It’s the time of year when most companies are thinking about brightening up the workplace with a little bit of festive sparkle.
Someone, let’s call him Noel, is despatched to dig out the ‘Christmas’ box from the back of the stationary cupboard and the task of untangling the lights begins. But, there’s a nagging doubt. Hasn’t there been something, somewhere about the dangers of Christmas tree lights? Putting up decorations?
So, before the office Grinch appears, muttering ominously about PAT testing Christmas lights and needing someone ‘qualified’ to deck the halls, we thought we’d give you some good old DCP S&T advice to put your minds at ease.

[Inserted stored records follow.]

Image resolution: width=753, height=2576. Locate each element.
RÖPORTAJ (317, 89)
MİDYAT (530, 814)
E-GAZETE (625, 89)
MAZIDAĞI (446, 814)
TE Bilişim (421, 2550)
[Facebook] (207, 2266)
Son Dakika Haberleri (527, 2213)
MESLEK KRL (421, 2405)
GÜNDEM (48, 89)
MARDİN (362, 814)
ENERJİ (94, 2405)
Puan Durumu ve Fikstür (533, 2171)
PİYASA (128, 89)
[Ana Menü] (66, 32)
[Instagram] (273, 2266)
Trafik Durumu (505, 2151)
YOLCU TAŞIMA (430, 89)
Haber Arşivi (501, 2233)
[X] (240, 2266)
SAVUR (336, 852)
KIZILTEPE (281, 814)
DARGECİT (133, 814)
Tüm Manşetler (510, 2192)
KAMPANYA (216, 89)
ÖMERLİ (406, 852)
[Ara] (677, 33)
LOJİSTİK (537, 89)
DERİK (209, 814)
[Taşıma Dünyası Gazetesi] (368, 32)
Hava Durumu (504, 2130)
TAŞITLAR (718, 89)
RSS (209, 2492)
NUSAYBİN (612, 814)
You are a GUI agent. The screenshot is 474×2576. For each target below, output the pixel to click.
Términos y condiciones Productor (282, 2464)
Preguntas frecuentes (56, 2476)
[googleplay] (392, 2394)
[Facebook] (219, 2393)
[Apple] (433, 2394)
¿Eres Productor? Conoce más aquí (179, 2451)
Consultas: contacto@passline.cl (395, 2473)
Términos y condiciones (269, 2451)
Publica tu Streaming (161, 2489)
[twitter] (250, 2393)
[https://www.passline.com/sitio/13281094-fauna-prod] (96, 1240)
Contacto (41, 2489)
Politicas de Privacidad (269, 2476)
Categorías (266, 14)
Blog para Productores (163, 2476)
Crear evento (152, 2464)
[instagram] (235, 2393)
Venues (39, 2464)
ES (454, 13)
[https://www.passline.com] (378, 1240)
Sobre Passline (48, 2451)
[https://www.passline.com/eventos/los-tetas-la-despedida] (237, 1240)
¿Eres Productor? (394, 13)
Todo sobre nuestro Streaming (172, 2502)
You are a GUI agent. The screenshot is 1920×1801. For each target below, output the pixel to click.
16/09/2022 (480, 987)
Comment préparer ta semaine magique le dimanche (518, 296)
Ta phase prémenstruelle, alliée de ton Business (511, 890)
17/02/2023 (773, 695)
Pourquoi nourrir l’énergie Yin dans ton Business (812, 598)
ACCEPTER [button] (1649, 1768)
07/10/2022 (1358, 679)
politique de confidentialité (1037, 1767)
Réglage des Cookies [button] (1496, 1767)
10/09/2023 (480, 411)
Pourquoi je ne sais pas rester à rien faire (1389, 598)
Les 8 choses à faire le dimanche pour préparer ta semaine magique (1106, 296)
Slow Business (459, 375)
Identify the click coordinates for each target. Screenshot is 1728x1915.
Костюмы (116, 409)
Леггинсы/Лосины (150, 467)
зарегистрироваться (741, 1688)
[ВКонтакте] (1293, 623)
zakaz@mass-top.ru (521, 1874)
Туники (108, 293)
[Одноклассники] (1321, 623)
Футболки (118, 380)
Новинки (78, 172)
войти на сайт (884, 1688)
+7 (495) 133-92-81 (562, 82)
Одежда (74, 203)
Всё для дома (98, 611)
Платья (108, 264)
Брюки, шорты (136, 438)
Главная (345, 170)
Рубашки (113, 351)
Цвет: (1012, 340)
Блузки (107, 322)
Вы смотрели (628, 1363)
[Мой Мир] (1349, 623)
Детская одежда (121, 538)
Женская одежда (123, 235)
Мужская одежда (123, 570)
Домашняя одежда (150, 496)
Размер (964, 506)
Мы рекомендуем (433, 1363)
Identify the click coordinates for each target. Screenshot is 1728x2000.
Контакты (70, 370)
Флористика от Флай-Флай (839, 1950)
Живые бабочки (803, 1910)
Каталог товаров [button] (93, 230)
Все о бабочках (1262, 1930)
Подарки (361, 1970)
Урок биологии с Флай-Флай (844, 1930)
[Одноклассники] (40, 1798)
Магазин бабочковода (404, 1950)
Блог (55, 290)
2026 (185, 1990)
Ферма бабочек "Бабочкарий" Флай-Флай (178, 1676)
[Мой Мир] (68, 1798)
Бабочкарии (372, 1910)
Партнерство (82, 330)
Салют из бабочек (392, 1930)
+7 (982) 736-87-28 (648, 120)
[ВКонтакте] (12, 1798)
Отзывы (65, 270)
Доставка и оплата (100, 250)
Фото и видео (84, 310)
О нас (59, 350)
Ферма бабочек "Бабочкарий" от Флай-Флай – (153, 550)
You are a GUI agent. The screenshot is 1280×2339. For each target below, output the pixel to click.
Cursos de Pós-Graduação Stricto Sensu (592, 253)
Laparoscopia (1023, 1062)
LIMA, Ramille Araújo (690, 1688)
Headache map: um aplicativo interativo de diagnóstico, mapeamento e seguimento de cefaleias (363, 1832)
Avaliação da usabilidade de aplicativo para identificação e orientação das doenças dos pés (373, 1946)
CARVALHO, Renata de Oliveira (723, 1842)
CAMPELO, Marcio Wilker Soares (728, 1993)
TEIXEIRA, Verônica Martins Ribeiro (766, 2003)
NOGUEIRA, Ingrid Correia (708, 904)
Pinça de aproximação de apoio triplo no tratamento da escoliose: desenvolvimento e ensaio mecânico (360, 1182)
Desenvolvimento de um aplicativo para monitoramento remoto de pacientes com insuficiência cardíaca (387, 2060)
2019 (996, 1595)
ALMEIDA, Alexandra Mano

Urban Myth 1 – You can’t put up Christmas decorations in the office – it’s ‘ealth and safety!
Wrong! Of course you can. And you don’t need a certificate to do it, either – just the proper tools for the job – ie using a suitable step ladder rather than trying to balance precariously on spinning, office wheelie chairs when trying to put the fairy on the top of the tree.
Urban Myth 2 – Indoor Christmas tree lights have to be PAT tested – annually!
Not true! Low risk items like indoor Christmas tree lights don’t need annual testing. What they do need is a thorough check for any obvious signs of damage when they emerge from storage. If any problems are spotted then it’s time to get them PAT tested – or take a trip to the shops to buy some new ones. Oh, and ensure that the last person out of the office at the end of the day, switches them off. No point in wasting electricity!
Urban Myth 3 – Don’t clear any snow – you could be sued!
For some reason we associate snow with Christmas despite the fact that it’s more likely to hit in the new year. Regardless of when we see the white stuff, the myth exists that you will be held responsible if someone has an accident following snow clearance. HSE don’t think so, again, common sense applies. Clearing snow makes it much easier for people to get about in bad weather. Do it carefully and responsibly and there shouldn’t be a problem. The Government website gives some great guidance:-
- do it early in the day – it’s easier to move fresh, loose snow
- don’t use water – it might refreeze and turn to black ice
- use salt if possible – it will melt the ice or snow and stop it from refreezing overnight (but don’t use the salt from salting bins as this is used to keep roads clear)
- you can use ash and sand if you don’t have enough salt – it will provide grip underfoot
- pay extra attention when clearing steps and steep pathways – using more salt may help
Think of us as the Christmas fairy, spreading common sense, happiness and a little bit of humour in this season of goodwill. Happy Christmas, and you’re welcome!